L'Ombudsman canadien de la responsabilité des entreprises (OCRE), Sheri Meyerhoffer (Photo: La Presse Canadienne)
Des défenseurs des droits de la personne demandent à Ottawa de modifier profondément les pouvoirs de l’organisme de surveillance qui surveille les sociétés canadiennes opérant à l’étranger, alors que le gouvernement fédéral examine la manière dont un nouvel ombudsman devrait assumer cette fonction.
«Nous avons des communautés qui subissent des atteintes aux droits de la personne et à l’environnement en raison des activités d’entreprises canadiennes à l’extérieur du Canada», a déclaré Karen Hamilton, directrice du groupe de défense Above Ground.
Le gouvernement Trudeau a remplacé il y a cinq ans un organisme de surveillance du secteur minier par ce qu’il a appelé l’Ombudsman canadien de la responsabilité des entreprises (OCRE).
Au départ, les libéraux disaient que l’organisme de surveillance aurait le pouvoir d’exiger des documents et des témoignages, mais le gouvernement a laissé ces pouvoirs en dehors du mandat de l’OCRE à son lancement en 2019.
Il a également limité le travail de l’organisme aux secteurs des mines, du pétrole et des vêtements, même s’il décrit son rôle comme ayant un mandat plus large.
La première ombudsman, Sheri Meyerhoffer, a terminé son mandat de cinq ans dans les délais prévus la semaine dernière.
Dans son rapport, elle a expliqué que son incapacité à obtenir des documents et des témoignages l’empêchait de demander des comptes aux entreprises canadiennes.
Affaires mondiales Canada a annoncé qu’un de ses avocats, Masud Husain, la remplacerait par intérim. Mais le bureau de la ministre du Commerce, Mary Ng, a affirmé plus tard qu’il serait le successeur à part entière de Mme Meyerhoffer à la suite d’un ordre officiel du cabinet.
Ottawa a également annoncé une révision du poste, indiquant qu’il déciderait la semaine prochaine s’il fallait modifier sa portée. C’est une occasion d’aller au-delà des «demi-mesures» et de donner du mordant au rôle, croit Mme Hamilton.
«Si nous n’améliorons pas l’OCRE, nous dépenserons beaucoup d’argent dans un organisme qui ne fait pas grand-chose lorsqu’il en a le potentiel», estime-t-elle.
Son groupe fait partie du Réseau canadien sur la responsabilité des entreprises, qui soutient depuis des années qu’Ottawa doit donner à ce «chien de garde» la capacité d’exiger des documents et des témoignages et d’élargir son mandat au-delà des secteurs minier, pétrolier et vestimentaire.

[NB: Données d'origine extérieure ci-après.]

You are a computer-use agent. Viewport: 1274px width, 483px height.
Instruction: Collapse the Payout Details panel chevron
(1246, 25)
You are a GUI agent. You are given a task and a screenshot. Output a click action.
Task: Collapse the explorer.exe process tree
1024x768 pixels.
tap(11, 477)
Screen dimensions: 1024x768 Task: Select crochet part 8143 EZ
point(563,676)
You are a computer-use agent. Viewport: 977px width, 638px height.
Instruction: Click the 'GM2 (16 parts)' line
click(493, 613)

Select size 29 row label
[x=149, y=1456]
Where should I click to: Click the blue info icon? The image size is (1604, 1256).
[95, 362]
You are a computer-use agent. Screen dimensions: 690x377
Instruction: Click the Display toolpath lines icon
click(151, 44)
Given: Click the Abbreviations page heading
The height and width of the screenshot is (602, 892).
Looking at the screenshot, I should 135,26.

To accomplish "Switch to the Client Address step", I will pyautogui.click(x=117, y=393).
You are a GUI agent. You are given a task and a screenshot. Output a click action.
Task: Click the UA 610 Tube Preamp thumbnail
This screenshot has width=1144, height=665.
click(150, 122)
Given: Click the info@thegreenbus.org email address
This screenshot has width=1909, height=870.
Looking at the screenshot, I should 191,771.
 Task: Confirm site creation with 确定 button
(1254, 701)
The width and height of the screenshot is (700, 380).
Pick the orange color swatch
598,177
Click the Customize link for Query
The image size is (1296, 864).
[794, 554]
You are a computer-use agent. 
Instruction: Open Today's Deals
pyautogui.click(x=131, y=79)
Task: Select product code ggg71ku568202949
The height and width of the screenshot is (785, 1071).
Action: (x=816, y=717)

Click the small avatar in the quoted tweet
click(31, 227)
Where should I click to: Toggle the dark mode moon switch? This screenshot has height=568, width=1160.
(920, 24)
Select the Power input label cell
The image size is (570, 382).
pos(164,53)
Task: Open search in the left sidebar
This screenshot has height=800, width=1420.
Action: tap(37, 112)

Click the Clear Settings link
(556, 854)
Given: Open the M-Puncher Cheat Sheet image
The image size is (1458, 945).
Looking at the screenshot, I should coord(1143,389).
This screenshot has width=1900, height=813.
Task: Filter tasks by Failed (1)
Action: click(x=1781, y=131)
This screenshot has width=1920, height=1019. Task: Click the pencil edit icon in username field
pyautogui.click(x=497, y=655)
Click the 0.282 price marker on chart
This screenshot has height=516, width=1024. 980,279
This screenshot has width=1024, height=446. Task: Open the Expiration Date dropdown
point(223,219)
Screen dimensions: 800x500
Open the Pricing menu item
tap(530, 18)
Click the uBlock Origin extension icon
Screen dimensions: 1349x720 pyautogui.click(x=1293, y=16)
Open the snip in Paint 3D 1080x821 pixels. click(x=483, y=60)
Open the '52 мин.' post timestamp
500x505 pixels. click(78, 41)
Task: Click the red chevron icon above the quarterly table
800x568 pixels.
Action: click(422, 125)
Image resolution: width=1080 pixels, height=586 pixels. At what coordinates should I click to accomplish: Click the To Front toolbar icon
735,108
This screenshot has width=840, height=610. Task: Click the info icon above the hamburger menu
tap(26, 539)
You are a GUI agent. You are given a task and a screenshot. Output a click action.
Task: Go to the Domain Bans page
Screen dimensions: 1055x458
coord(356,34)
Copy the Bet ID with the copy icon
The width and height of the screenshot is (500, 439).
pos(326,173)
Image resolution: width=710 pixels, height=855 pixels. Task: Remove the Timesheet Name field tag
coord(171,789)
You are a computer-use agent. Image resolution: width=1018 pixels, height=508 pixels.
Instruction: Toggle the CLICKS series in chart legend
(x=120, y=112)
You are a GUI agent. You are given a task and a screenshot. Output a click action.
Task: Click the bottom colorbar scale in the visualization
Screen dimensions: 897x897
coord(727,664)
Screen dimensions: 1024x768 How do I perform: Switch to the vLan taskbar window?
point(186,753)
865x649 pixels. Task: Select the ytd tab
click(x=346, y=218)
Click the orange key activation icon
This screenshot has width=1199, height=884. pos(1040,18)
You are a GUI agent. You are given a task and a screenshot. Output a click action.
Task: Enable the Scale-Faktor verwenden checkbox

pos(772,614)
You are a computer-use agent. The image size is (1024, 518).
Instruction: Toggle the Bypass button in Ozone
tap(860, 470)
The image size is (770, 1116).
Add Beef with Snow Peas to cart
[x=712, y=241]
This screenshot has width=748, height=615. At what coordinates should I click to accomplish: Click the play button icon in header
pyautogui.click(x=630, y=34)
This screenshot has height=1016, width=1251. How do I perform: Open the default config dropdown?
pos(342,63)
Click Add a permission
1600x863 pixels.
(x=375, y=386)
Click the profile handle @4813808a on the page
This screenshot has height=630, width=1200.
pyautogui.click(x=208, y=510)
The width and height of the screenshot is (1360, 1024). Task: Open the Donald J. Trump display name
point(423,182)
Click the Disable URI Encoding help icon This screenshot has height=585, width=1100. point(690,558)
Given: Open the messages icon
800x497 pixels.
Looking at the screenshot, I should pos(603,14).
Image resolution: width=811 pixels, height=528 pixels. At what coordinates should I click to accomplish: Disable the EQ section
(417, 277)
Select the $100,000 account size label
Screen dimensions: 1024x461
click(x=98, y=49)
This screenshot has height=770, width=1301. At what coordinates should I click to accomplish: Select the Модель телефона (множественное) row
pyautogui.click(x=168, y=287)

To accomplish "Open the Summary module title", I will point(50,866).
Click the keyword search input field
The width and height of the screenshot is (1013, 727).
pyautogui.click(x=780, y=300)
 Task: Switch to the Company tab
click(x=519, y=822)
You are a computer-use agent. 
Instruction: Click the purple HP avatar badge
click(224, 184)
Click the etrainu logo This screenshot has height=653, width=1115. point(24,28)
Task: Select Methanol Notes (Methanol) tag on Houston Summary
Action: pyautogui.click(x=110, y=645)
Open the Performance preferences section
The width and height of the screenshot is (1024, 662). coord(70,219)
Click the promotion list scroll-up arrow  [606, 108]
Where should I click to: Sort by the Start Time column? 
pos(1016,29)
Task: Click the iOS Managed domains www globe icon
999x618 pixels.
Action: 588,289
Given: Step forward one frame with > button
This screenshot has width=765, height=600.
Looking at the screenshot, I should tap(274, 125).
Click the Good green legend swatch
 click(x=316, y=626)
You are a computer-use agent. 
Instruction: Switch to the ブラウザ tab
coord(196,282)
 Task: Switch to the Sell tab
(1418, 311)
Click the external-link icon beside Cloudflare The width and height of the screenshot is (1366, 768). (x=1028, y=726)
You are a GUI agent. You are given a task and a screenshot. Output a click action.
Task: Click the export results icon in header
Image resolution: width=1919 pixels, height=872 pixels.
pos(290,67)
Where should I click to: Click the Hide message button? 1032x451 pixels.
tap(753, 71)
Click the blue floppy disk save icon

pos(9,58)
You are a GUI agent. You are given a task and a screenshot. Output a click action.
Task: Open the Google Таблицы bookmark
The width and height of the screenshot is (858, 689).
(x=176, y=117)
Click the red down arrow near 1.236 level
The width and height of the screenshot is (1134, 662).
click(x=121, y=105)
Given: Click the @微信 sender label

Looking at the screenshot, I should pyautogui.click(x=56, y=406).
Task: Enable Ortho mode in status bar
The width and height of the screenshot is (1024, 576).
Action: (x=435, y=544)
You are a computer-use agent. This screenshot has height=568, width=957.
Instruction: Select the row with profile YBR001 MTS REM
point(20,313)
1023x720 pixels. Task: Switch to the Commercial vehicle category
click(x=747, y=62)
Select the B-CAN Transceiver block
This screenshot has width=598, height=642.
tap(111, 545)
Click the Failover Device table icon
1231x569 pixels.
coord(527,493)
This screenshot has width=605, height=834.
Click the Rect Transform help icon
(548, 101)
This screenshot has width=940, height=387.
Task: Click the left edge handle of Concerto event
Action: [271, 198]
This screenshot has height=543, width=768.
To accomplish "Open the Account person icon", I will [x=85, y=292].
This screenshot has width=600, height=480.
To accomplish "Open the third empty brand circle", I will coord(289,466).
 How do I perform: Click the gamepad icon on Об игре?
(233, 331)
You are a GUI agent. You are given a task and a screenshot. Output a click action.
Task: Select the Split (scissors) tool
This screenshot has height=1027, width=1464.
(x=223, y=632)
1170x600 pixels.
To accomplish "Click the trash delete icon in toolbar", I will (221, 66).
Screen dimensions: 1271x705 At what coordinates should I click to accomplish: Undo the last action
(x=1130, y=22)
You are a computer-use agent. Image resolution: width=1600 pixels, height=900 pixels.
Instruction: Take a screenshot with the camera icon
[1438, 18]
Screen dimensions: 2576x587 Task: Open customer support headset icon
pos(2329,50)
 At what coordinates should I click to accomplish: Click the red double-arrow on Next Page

Mme Meyerhoffer elle-même a plaidé en faveur de tels pouvoirs.
«Le gouvernement peut et doit mieux équiper l’OCRE pour qu’il puisse remplir son mandat. L’ombudsman doit être en mesure de découvrir pourquoi et comment les entreprises ne s’acquittent pas de leurs responsabilités. Nous devons les entendre directement de leur bouche et partager cette information avec le public», a soutenu Mme Meyerhoffer.
L’organisme n’a lancé ses premières enquêtes que l’été dernier et n’a clos qu’un seul cas, en mars, révélant qu’une entreprise de Vancouver n’avait pas fait suffisamment pour empêcher un éventuel travail d’esclave en Chine.
«Des pouvoirs nécessaires»
Le député libéral John McKay a publiquement confronté Mme Ng en 2021 sur les raisons pour lesquelles son gouvernement avait renoncé à autoriser l’ancienne ombudsman à exiger des preuves. Il espère désormais que le gouvernement Trudeau inclura «ces pouvoirs nécessaires».
Quelques jours avant de terminer son mandat, Mme Meyerhoffer a également convaincu des militants de retirer leur plainte accusant Hugo Boss de travail forcé. Elle a écrit que l’annonce de son enquête avait conduit à une médiation informelle, au cours de laquelle l’entreprise «a fourni une réponse ou un remède satisfaisant», sans toutefois fournir plus de détails.
Elle a également annoncé un développement de son enquête contre la société minière canadienne GobiMin Inc., qui a cédé ses actifs dans la région chinoise du Xinjiang, où il y avait des allégations de travail forcé de Ouïghours «à un acheteur qui s’est engagé publiquement à respecter les droits humains internationaux».
Mme Hamilton pense cependant que le gouvernement ne peut pas compter sur les entreprises pour prendre les bonnes décisions.
«Si vous ne pouvez pas obliger les entreprises à produire des témoignages et des documents, de nombreuses compagnies ne s’engageront pas de manière significative.»